Daldı gönül bahr-i gama

Gün be gün artar kederim

Başıma dar oldu cihan

Nefsim ile cenk ederim.


Küseyim mi şu feleğe

Sattı beni bir köleye

Koydu bir ince eleğe

Çalkanır alt üst gezerim.


Gözlerime çöktü duman

Yalvarırım şeyhim aman

İki cihan serverine

Hasretim, ağlar gezerim.


Elde teber başta külah

Nerde akşam orda sabah

İki cihan serverine

Hû deyup ağlar gezerim.

***

Annem ve arkadaşları, okuma günlerinde, Kur’ân ve tesbihattan sonra, ilâhi söylerler, bunların sonunda ilahiyi yazanların, ilahiler daha çok da Yunus Emre Hazretlerinden olduğu için, onun ruhuna fatiha okurlardı.

Bu sefer ve en son, yazdan beri, annem o harika ilahilerinden en az duyduğumuz bir tanesini söyler olmuştu.

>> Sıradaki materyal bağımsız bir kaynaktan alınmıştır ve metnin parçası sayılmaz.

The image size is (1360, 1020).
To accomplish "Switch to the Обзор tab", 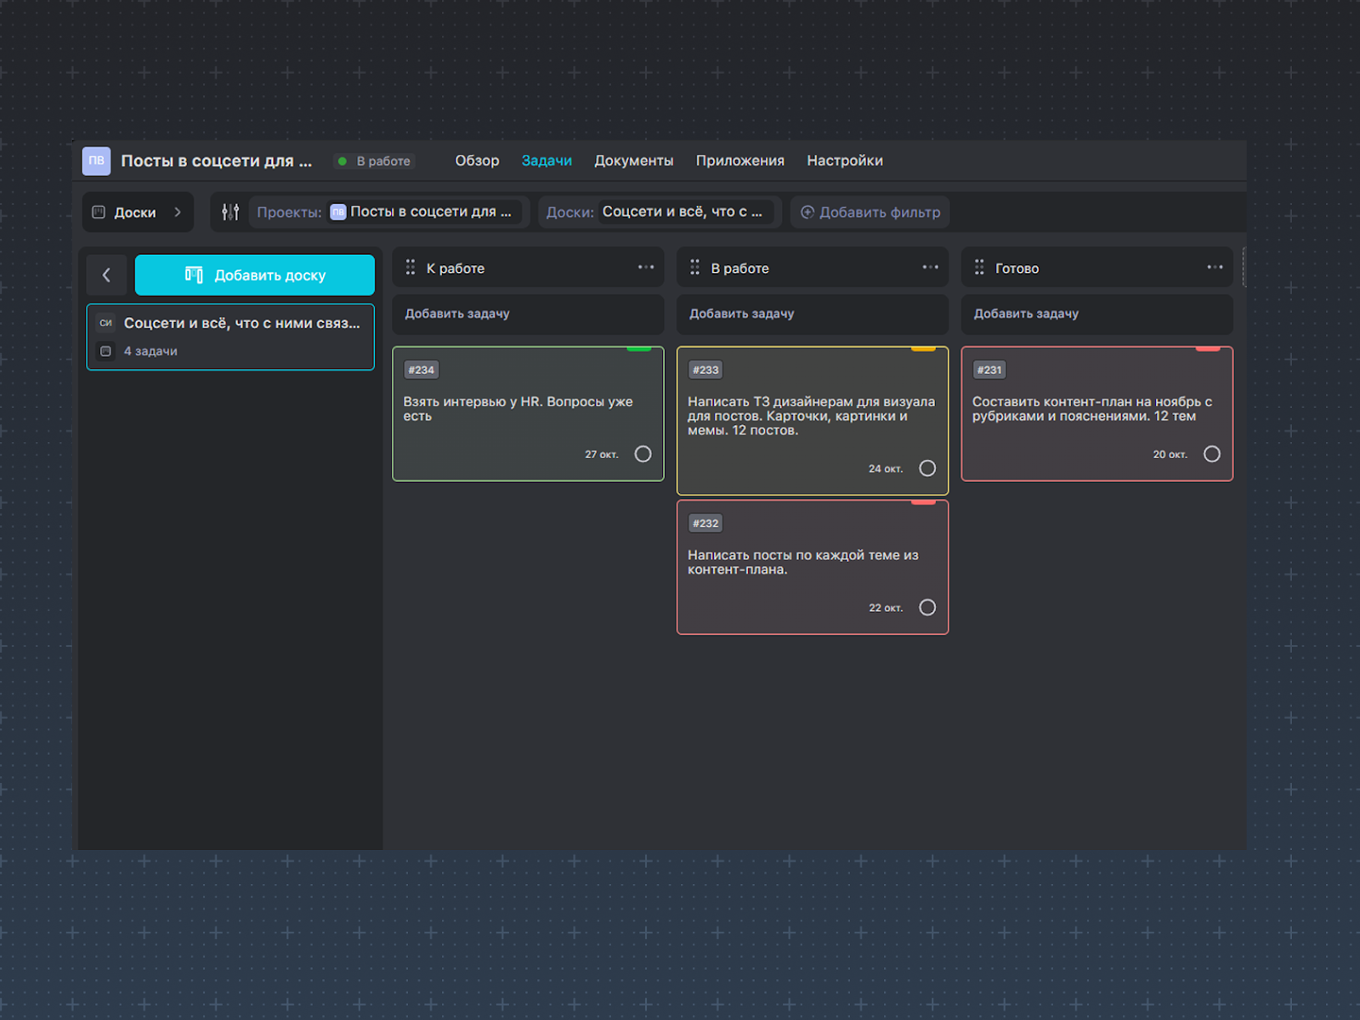I will pos(477,161).
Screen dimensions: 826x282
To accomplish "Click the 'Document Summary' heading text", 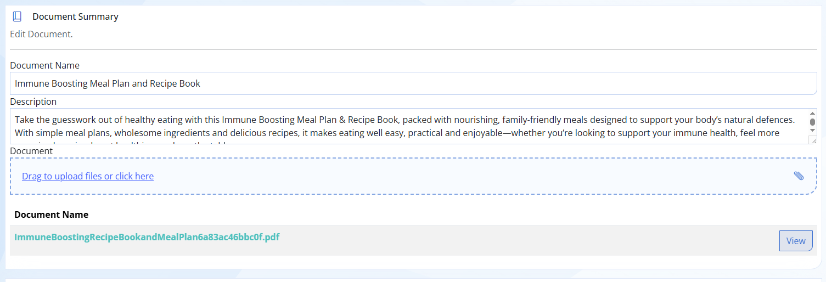I will click(x=75, y=16).
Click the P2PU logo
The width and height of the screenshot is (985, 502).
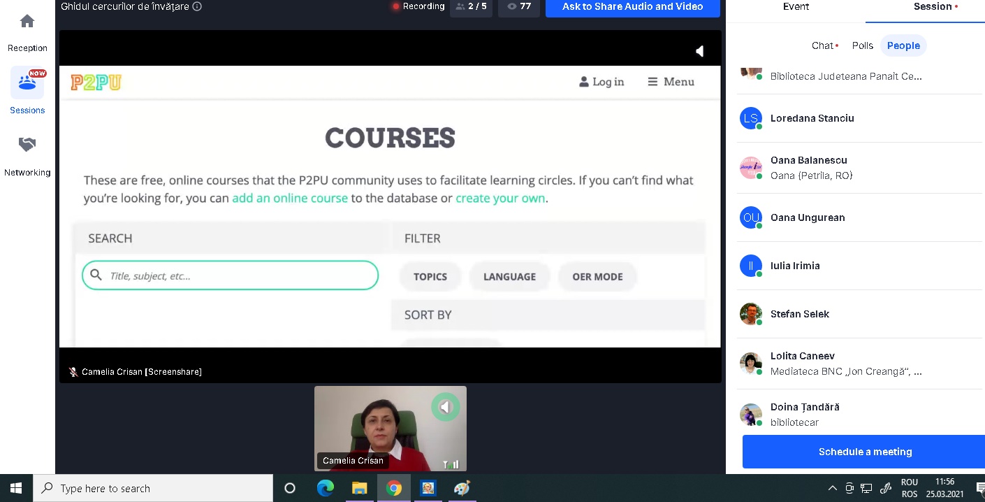[96, 83]
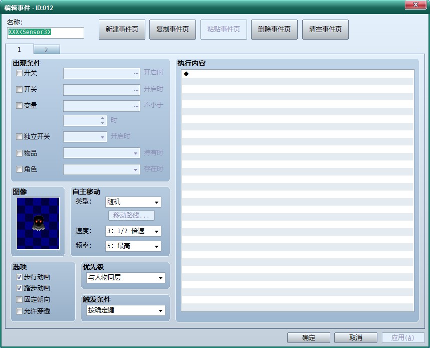Uncheck the 步行动画 option
This screenshot has height=348, width=430.
19,277
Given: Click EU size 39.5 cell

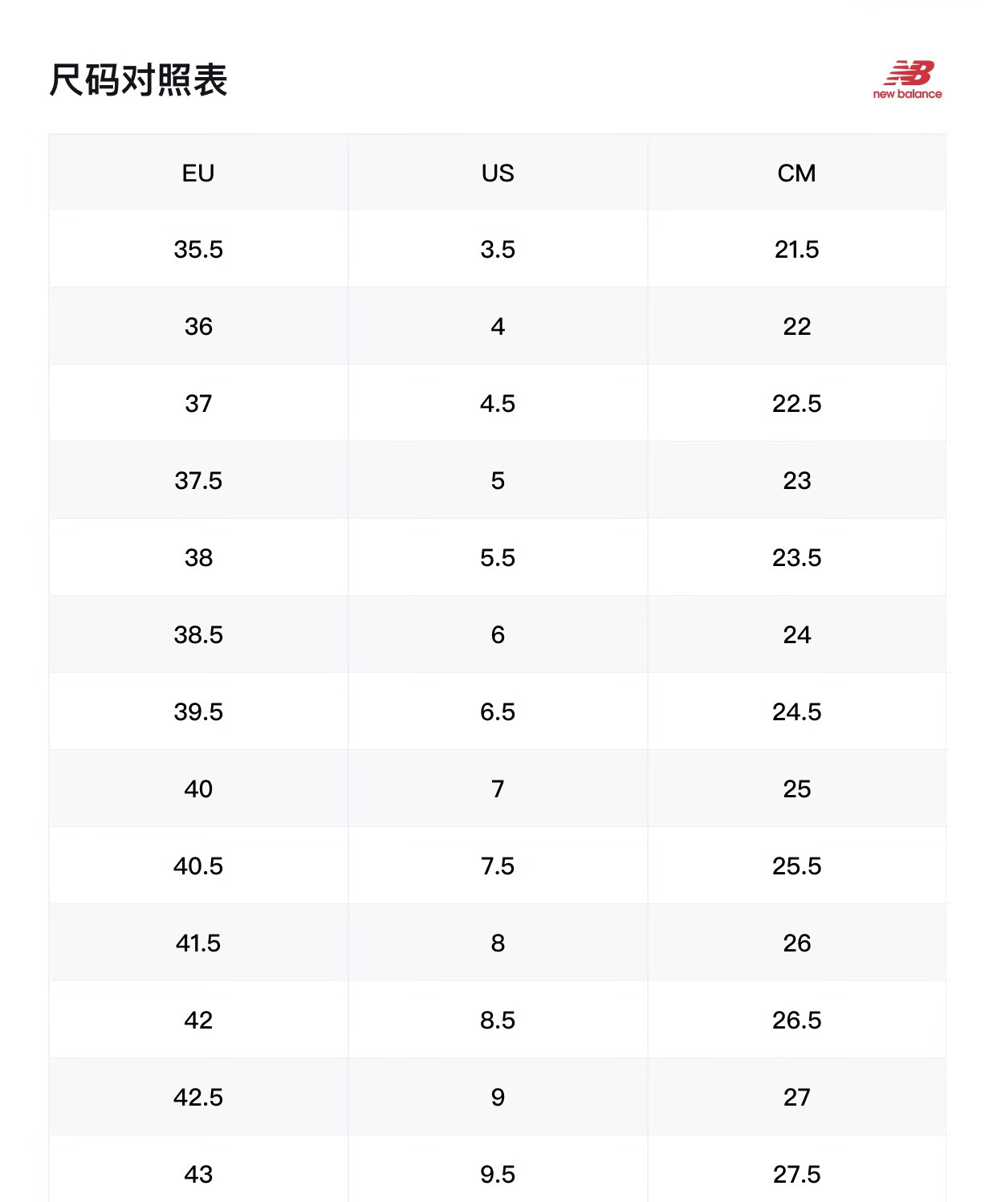Looking at the screenshot, I should 198,711.
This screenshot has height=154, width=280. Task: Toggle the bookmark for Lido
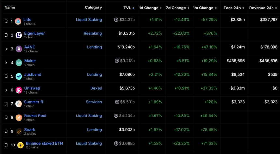tap(6, 22)
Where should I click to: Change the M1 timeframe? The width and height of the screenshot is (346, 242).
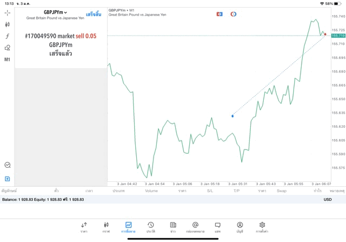coord(8,60)

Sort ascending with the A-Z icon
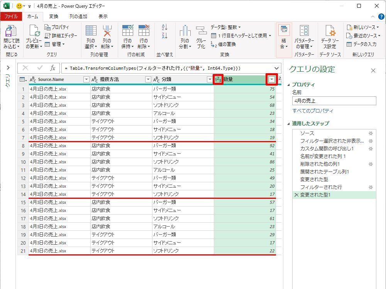click(165, 27)
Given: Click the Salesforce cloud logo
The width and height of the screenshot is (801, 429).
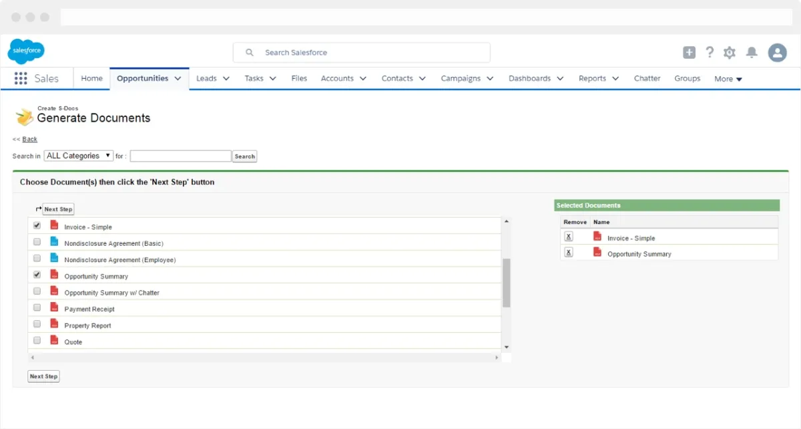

Gaflet işte, uyanamamışım. Bu da ölüm neşidesiydi.

“Ey yücelerden yüce

Ey hocalardan hoca

Kabre vardığım gece

Yalnız bırakma beni.


Ey Allah’ım hoş eyle

Kabrimi geniş eyle

Kabre vardığım gece

Melekleri yoldaş eyle

***

Dostlardan biri dedi ki, en yalnız gecemiz kabre vardığımız ilk geceymiş. Bu yüzden, biz kabristana gittiğimiz sırada annemin dostları ve benim dostlarım eve gidip okumaya başladılar.

Şunu söyleyeyim bir de. Annem ilahisinde dile getirdiği “kabrimi geniş eyle” talebi, fazlasıyla karşılanmış gibiydi. Allah bilir ya, iki kişilik bir kabirdi.

***

Eve gelerek, telefon ederek taziye bildiren bütün dostlarıma, cenazeye katılan Millî Gazete’den arkadaşlarıma, okurlarıma, tarihçi ve yazar arkadaşlarıma, semt sakinlerine, Saadet Parti’li dostlara saygı, sevgi ve selamlarımı sunarım.

Ayrıca Ankara’dan telefon ederek acımı paylaşan Erbakan Hocamıza, Recai Kutan, Ertan Yülek, Numan Kurtulmuş, İsmail Müftüoğlu Beylere, sonsuz teşekkürlerimi sunarım.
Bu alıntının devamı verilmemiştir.